1. Transformer
Encoder Decoder Architecture
Many NLP problems, such as machine translation, question answering, and text summarization use pairs of variable length sequences as inputs to train the model. Encoder-Decoder architecture is used to solve these tasks. Encoder takes in the sequences and converts into fixed length output state. Decoder takes a fixed-length state and converts it back into a variable-length output.
Encoder
- Input sentence is tokenized into words and words are mapped into feature vectors.
- The state \(h_t\) known as the context variable or the context vector encodes the information of the entire input sequence.
- RNN can be bidirectional and thus the hidden state would not only depend on the previous hidden state \(h_{t−1}\) and input xt, but also on the next state \(h_{t+1}\).
Decoder
- Decoder has the output of the encoder, the context variable c, and the given output sequence to generate the decoded outputs.
Training
- Decoder predicts a probability distribution for the output tokens at each time step, and the softmax gives the distribution over the words.
- Encoder and decoder are jointly trained, and the cross-entropy loss is used for optimization.
- Teacher forcing is a strategy to train RNN that uses ground truth as input instead of prior decoded output.
- Teacher forcing helps in addressing the slow convergence and instability problems when training RNNs.
Issues
- Information bottleneck
- Length of words can vary at inference time.
- Difficult to parallellize.
- Vanishing/Exploding gradients.
Attention
- Attention mechanism involves selectively focusing on specific elements while filtering out the less relevant ones.
- Attention mechanism can be considered as a memory with keys and values and a layer which, when someone queries it, generates an output from value whose keys map the input.
- Attention layer measures the similarity between the query and the key using a score function α which returns scores \(a_1, . . . , a_n\) for keys \(k_1,...,k_n\) given by $$ a_i = \alpha(q, k_i) $$
-
Dot Product
- Dot product-based scoring function is the simplest one and has no parameters to tune $$ \alpha(q, k) = q . k $$
-
Scaled Dot Product
- scaled dot product-based scoring function divides the dot product by \(\sqrt d_k\) to remove the influence of dimension of \(d_k\). $$ \alpha(q, k) = \frac{q . k}{\sqrt d_k} $$
-
Attention weights are computed as a softmax function on the scores \(b = softmax(a)\)
-
Final output is weighted sum of attention weights and the values. $$ o = \sum\limits_{i}^{n} b_i v_i $$
Transformer
- Transformer combines the advantages of convolutional neural networks (CNN) to parallelize the computations and recurrent neural networks (RNN) to capture long-range, variable-length sequential information.
- Transformer architecture, to gain speed and parallelism, recurrent neural networks are replaced by multi-head attention layers.
- Word Embeddings - Lookup for tokens in a sentence to convert a sentence of length l, to a matrix W of dimension \(lxd\)
- Positional Encoding
- By taking one word at a time, recurrent neural networks essentially in- corporate word order.
- PE Requirements - Unique encoding value for each time-step, Consitent distance between two time steps across sentences, independent of the length of the sentence, deterministic
Attention
-
Self attention
- Inputs i.e \(x_i\) are converted to the output vectors \(z_i\), through the self-attention layer.
- Each input vector \(x_i\), generates three different vectors: the query, key, and value, \((q_i, k_i, v_i)\).
- query, key, and value vectors are obtained by projecting the input vector \(x_i\), at time i on the learnable weight matrices \(W_q, W_k, W_v\) to get \(q_i\), \(k_i\), and \(v_i\), respectively.

(Data extracted from a collection)
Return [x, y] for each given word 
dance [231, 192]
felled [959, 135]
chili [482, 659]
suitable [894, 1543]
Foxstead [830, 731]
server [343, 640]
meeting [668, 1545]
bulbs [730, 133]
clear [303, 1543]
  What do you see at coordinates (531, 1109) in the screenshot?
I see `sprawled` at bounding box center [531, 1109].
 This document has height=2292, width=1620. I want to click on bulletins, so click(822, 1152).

What this exercise asks:
**a)** Answer these questions about the Transformer notes:
(i) Which loss is used for optimization when the encoder and decoder are jointly trained?
(ii) What does the scaled dot product-based scoring function divide the dot product by?
(iii) In the Transformer architecture, what replaces recurrent neural networks?
**b)** Rewrite all the rows, renaming "word" to "term" and leaving everything else unchanged.

Answers by task:
**a)**
(i) The cross-entropy loss.
(ii) The square root of d_k.
(iii) Multi-head attention layers.

**b)**
Return [x, y] for each given term 
dance [231, 192]
felled [959, 135]
chili [482, 659]
suitable [894, 1543]
Foxstead [830, 731]
server [343, 640]
meeting [668, 1545]
bulbs [730, 133]
clear [303, 1543]
  What do you see at coordinates (531, 1109) in the screenshot?
I see `sprawled` at bounding box center [531, 1109].
 This document has height=2292, width=1620. I want to click on bulletins, so click(822, 1152).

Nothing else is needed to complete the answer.